-- Opening Marker --

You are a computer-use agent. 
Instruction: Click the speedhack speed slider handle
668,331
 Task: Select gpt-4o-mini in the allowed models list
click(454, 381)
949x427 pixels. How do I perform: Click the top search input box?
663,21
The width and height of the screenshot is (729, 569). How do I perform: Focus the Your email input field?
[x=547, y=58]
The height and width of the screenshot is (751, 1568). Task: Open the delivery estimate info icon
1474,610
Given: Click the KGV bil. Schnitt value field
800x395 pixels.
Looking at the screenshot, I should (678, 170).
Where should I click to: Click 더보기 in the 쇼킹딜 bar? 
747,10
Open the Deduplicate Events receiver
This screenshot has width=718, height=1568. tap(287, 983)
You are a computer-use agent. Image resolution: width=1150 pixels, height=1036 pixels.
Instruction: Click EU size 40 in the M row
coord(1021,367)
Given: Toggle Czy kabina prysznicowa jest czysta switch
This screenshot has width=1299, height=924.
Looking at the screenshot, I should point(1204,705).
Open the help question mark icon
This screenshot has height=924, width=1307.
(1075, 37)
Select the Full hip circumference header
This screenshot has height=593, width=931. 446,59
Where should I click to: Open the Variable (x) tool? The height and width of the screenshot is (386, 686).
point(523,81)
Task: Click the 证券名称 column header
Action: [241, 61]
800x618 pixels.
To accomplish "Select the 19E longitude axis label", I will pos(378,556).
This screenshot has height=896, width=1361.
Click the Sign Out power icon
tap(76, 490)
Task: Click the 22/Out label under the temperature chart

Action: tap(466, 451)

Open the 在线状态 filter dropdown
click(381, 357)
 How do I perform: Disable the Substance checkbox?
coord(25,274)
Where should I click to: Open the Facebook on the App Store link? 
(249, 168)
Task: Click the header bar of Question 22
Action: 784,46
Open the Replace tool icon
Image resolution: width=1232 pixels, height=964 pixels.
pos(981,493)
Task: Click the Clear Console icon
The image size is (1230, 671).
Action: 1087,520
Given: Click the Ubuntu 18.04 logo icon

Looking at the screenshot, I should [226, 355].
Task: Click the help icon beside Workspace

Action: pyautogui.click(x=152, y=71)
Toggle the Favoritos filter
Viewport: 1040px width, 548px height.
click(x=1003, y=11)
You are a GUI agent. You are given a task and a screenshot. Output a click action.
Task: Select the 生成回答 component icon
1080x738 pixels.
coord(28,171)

-- Closing Marker --

• WHAT THE TASK REQUIRES: The lines above are to be retyped exactly, with none omitted.

• OUTPUT OF THE TASK:
You are a computer-use agent. 
Instruction: Click the speedhack speed slider handle
668,331
 Task: Select gpt-4o-mini in the allowed models list
click(454, 381)
949x427 pixels. How do I perform: Click the top search input box?
663,21
The width and height of the screenshot is (729, 569). How do I perform: Focus the Your email input field?
[x=547, y=58]
The height and width of the screenshot is (751, 1568). Task: Open the delivery estimate info icon
1474,610
Given: Click the KGV bil. Schnitt value field
800x395 pixels.
Looking at the screenshot, I should (678, 170).
Where should I click to: Click 더보기 in the 쇼킹딜 bar? 
747,10
Open the Deduplicate Events receiver
This screenshot has width=718, height=1568. tap(287, 983)
You are a computer-use agent. Image resolution: width=1150 pixels, height=1036 pixels.
Instruction: Click EU size 40 in the M row
coord(1021,367)
Given: Toggle Czy kabina prysznicowa jest czysta switch
This screenshot has width=1299, height=924.
Looking at the screenshot, I should point(1204,705).
Open the help question mark icon
This screenshot has height=924, width=1307.
(1075, 37)
Select the Full hip circumference header
This screenshot has height=593, width=931. 446,59
Where should I click to: Open the Variable (x) tool? The height and width of the screenshot is (386, 686).
point(523,81)
Task: Click the 证券名称 column header
Action: [241, 61]
800x618 pixels.
To accomplish "Select the 19E longitude axis label", I will pos(378,556).
This screenshot has height=896, width=1361.
Click the Sign Out power icon
tap(76, 490)
Task: Click the 22/Out label under the temperature chart

Action: tap(466, 451)

Open the 在线状态 filter dropdown
click(381, 357)
 How do I perform: Disable the Substance checkbox?
coord(25,274)
Where should I click to: Open the Facebook on the App Store link? 
(249, 168)
Task: Click the header bar of Question 22
Action: 784,46
Open the Replace tool icon
Image resolution: width=1232 pixels, height=964 pixels.
pos(981,493)
Task: Click the Clear Console icon
The image size is (1230, 671).
Action: 1087,520
Given: Click the Ubuntu 18.04 logo icon

Looking at the screenshot, I should [226, 355].
Task: Click the help icon beside Workspace

Action: pyautogui.click(x=152, y=71)
Toggle the Favoritos filter
Viewport: 1040px width, 548px height.
click(x=1003, y=11)
You are a GUI agent. You are given a task and a screenshot. Output a click action.
Task: Select the 生成回答 component icon
1080x738 pixels.
coord(28,171)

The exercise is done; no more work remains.